Postby aehjr1 on Tue Oct 27, 2009 2:01 am

Some weeks ago, I asked in a post "What's your favorite editor?" I asked because I, although not exactly a vi/vim novice, found fault with the File, Open dialog box in Gvim (Graphical vim). I found it (then) to be more difficult than I thought it should be to edit HTML.

Some things have changed in a few short weeks. I have to give kudos to vim/Gvim and the vim plugin, HTML.vim. I also want to thank everyone who responded to the original post with vim suggestions and their favorite editor.

But this post is mostly to share my text editor joy; using Gvim to edit HTML files. (Note, I refer here to only Gvim, not vim in a terminal.)

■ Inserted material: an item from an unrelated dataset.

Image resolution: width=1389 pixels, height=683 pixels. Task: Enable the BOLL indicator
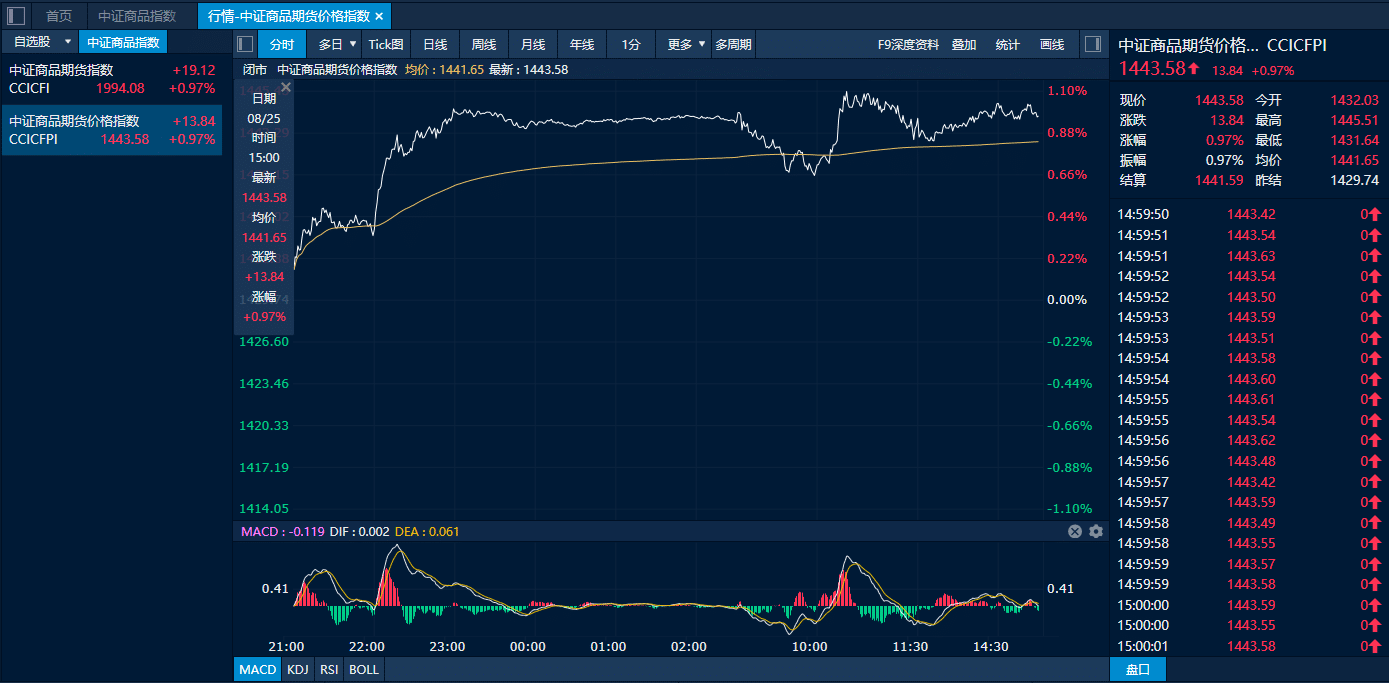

One problem I had was that the current Linux implementation of Gvim is "broken" in that the File Open/Close dialog boxes do not use the API's of the OS as they do in Windows. (I regard this as neither good nor bad; I was told of Gvim for Windows only a year ago and only used it in that environment till the past August when I installed Mint.) Of course, my intent was to open the dialog, navigate once to a folder, then reverse time order the listing to get the most recent file.

Only after searching many days did I stumble upon a simple solution. As vim natively can use the standard "netrw" plugin to "edit" a directory, and within the netrw framework change both the attribute and order on which to sort, I write a simple mapping into ~/.vimrc. By experimenting, I find that the order is "sticky"; once sorted by reverse timestamp, the directory listing stays sorted in that order so my new docs get added to the top of the listing. The mapping code (below) show I mapped "lh#" to key strokes to change directory to a folder I have in a Windows partition via symbolic link (winDocs), then "edit" the current directory (":e ."), and finally use netrw commands to change attribute sorted to Time then reverse the sort order.

Code: Select all
:map lh# :cd /home/aehjr1/winDocs/HTMLs<CR>:e .<CR>s r


One problem solved for good, especially as I can save a new article from Firefox into the folder, switch to Gvim and ":e ." to find the newly saved file on the top of the directory listing, cursor down and Enter to edit the file.

The next problem was that when "correcting" curly single- and double- quotes to HTML codes so they display correctly across a range of browsers (an issue with documents saved in charset Windows-1252). I could high-light a quote, bring up the Find & Replace dialog, but the Replace All function botched replace; ironically the Replace function worked correctly, so I would click Replace till the cows came home. I think the reason is the replacement characters--HTML characters--all begin with "&" (ampersand) which mucks up the internal replacement substitution. I can still do all on the command line instead of using a dialog, however, some characters have no mnemonics but use numbers instead. This is more difficult.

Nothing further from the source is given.